Work to complete >>
Write out all of the entries, matching the original exactly.

Material for the task >>
*** Begin section ***
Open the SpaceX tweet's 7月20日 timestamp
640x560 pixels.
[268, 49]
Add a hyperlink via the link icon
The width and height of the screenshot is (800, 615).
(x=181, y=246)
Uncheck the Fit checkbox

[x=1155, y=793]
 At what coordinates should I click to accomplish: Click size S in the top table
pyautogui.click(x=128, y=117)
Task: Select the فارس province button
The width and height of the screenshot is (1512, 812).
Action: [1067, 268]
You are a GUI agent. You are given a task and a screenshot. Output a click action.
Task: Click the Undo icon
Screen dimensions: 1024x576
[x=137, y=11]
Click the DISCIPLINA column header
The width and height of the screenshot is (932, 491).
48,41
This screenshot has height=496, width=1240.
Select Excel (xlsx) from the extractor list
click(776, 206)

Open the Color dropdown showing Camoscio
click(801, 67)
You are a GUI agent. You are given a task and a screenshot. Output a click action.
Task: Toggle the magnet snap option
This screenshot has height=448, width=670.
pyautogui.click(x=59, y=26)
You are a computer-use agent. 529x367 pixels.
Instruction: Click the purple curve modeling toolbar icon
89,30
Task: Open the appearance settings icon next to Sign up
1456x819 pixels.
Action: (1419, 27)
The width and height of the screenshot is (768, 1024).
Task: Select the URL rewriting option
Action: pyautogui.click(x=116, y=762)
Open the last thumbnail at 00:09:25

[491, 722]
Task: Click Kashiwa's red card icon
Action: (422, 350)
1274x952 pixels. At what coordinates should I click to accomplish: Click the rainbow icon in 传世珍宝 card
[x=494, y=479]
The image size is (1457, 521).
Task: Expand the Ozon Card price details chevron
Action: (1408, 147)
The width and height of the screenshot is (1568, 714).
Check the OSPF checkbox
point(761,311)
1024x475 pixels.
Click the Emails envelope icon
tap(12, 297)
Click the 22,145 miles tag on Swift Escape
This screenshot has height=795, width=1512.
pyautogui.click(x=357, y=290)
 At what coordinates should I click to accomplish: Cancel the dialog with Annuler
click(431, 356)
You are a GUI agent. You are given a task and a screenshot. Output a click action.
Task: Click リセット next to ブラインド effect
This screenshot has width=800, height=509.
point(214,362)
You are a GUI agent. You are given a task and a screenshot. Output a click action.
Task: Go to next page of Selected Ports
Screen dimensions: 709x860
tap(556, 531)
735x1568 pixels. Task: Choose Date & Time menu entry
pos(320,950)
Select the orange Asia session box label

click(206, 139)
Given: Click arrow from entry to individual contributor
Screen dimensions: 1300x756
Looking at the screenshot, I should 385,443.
*** End section ***
Answer space >>
Open the SpaceX tweet's 7月20日 timestamp
640x560 pixels.
[268, 49]
Add a hyperlink via the link icon
The width and height of the screenshot is (800, 615).
(x=181, y=246)
Uncheck the Fit checkbox

[x=1155, y=793]
 At what coordinates should I click to accomplish: Click size S in the top table
pyautogui.click(x=128, y=117)
Task: Select the فارس province button
The width and height of the screenshot is (1512, 812).
Action: [1067, 268]
You are a GUI agent. You are given a task and a screenshot. Output a click action.
Task: Click the Undo icon
Screen dimensions: 1024x576
[x=137, y=11]
Click the DISCIPLINA column header
The width and height of the screenshot is (932, 491).
48,41
This screenshot has height=496, width=1240.
Select Excel (xlsx) from the extractor list
click(776, 206)

Open the Color dropdown showing Camoscio
click(801, 67)
You are a GUI agent. You are given a task and a screenshot. Output a click action.
Task: Toggle the magnet snap option
This screenshot has height=448, width=670.
pyautogui.click(x=59, y=26)
You are a computer-use agent. 529x367 pixels.
Instruction: Click the purple curve modeling toolbar icon
89,30
Task: Open the appearance settings icon next to Sign up
1456x819 pixels.
Action: (1419, 27)
The width and height of the screenshot is (768, 1024).
Task: Select the URL rewriting option
Action: pyautogui.click(x=116, y=762)
Open the last thumbnail at 00:09:25

[491, 722]
Task: Click Kashiwa's red card icon
Action: (422, 350)
1274x952 pixels. At what coordinates should I click to accomplish: Click the rainbow icon in 传世珍宝 card
[x=494, y=479]
The image size is (1457, 521).
Task: Expand the Ozon Card price details chevron
Action: (1408, 147)
The width and height of the screenshot is (1568, 714).
Check the OSPF checkbox
point(761,311)
1024x475 pixels.
Click the Emails envelope icon
tap(12, 297)
Click the 22,145 miles tag on Swift Escape
This screenshot has height=795, width=1512.
pyautogui.click(x=357, y=290)
 At what coordinates should I click to accomplish: Cancel the dialog with Annuler
click(431, 356)
You are a GUI agent. You are given a task and a screenshot. Output a click action.
Task: Click リセット next to ブラインド effect
This screenshot has width=800, height=509.
point(214,362)
You are a GUI agent. You are given a task and a screenshot. Output a click action.
Task: Go to next page of Selected Ports
Screen dimensions: 709x860
tap(556, 531)
735x1568 pixels. Task: Choose Date & Time menu entry
pos(320,950)
Select the orange Asia session box label

click(206, 139)
Given: Click arrow from entry to individual contributor
Screen dimensions: 1300x756
Looking at the screenshot, I should 385,443.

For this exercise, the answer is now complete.